Your answer should be every line from the records that contains "will".

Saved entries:

--*--

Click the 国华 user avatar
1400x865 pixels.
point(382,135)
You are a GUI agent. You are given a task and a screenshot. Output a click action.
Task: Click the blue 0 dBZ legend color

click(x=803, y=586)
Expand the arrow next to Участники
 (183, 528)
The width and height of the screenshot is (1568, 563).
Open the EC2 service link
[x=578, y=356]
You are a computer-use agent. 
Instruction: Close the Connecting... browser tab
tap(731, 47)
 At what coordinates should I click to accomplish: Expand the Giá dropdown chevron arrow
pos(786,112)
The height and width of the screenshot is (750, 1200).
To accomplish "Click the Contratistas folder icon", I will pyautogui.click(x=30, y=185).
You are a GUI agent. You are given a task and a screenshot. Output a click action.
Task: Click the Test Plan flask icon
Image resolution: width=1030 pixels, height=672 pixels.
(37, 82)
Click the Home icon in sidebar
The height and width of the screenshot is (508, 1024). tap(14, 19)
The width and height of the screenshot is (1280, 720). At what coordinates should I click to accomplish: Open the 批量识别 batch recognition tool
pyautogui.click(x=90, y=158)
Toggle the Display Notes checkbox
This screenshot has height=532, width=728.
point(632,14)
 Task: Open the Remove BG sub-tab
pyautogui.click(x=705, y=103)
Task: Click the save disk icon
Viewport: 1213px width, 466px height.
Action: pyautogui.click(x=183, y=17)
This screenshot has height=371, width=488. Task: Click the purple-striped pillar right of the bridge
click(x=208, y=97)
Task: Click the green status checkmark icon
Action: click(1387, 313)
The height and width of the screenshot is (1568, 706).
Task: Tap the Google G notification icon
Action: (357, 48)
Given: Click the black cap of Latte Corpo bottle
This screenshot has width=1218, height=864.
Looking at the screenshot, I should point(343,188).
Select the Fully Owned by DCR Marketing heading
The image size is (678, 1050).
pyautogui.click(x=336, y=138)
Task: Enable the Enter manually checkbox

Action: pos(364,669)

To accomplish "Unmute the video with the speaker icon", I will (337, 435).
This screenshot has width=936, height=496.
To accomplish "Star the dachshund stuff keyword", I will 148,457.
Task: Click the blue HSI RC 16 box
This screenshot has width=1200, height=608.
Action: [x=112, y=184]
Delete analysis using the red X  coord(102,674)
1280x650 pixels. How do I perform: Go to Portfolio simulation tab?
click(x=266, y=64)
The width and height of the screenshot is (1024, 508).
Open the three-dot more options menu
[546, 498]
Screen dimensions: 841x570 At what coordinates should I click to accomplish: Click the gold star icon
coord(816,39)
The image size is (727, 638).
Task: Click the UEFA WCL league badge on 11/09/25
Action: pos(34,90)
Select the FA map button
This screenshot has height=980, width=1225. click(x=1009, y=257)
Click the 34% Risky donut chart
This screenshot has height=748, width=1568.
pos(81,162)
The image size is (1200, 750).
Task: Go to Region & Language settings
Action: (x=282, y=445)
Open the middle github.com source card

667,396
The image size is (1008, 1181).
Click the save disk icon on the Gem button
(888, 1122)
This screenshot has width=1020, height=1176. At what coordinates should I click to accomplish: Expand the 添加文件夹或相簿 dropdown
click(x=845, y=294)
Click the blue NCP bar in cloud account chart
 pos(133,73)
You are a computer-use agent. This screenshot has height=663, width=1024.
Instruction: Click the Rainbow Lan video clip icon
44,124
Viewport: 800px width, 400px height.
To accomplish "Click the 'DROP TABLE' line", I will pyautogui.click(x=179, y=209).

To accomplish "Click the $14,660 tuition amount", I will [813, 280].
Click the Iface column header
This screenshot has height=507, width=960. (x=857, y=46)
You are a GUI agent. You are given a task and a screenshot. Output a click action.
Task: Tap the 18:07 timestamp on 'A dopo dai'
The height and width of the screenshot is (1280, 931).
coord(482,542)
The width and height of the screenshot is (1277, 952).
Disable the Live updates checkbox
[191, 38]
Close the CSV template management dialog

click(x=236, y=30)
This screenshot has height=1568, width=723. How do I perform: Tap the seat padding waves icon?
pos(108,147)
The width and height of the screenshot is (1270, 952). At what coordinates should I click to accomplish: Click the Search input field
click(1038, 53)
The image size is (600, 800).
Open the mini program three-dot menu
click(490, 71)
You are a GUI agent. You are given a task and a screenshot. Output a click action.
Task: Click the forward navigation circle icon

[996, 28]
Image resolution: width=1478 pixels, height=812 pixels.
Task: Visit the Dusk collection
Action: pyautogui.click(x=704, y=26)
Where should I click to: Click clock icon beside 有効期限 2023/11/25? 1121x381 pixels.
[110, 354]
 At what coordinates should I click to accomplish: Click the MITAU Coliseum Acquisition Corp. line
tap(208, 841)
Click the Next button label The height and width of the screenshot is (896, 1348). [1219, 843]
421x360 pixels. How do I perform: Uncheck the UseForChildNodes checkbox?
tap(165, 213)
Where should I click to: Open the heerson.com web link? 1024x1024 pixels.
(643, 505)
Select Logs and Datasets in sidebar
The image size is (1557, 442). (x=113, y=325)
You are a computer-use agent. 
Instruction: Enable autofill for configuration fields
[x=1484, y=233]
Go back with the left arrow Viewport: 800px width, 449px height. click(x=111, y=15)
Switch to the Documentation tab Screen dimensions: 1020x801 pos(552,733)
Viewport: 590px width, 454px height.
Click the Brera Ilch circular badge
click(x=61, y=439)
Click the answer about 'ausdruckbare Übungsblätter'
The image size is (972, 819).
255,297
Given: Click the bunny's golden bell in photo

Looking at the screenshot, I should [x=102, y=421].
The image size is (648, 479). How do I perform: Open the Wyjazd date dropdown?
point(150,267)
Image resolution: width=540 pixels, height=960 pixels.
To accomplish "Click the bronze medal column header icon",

--*--

- ANSWER SPACE
To accomplish "Click the Contratistas folder icon", I will pyautogui.click(x=30, y=185).
To accomplish "Unmute the video with the speaker icon", I will (337, 435).
To accomplish "Star the dachshund stuff keyword", I will 148,457.
To accomplish "Click the 'DROP TABLE' line", I will pyautogui.click(x=179, y=209).
To accomplish "Click the $14,660 tuition amount", I will [813, 280].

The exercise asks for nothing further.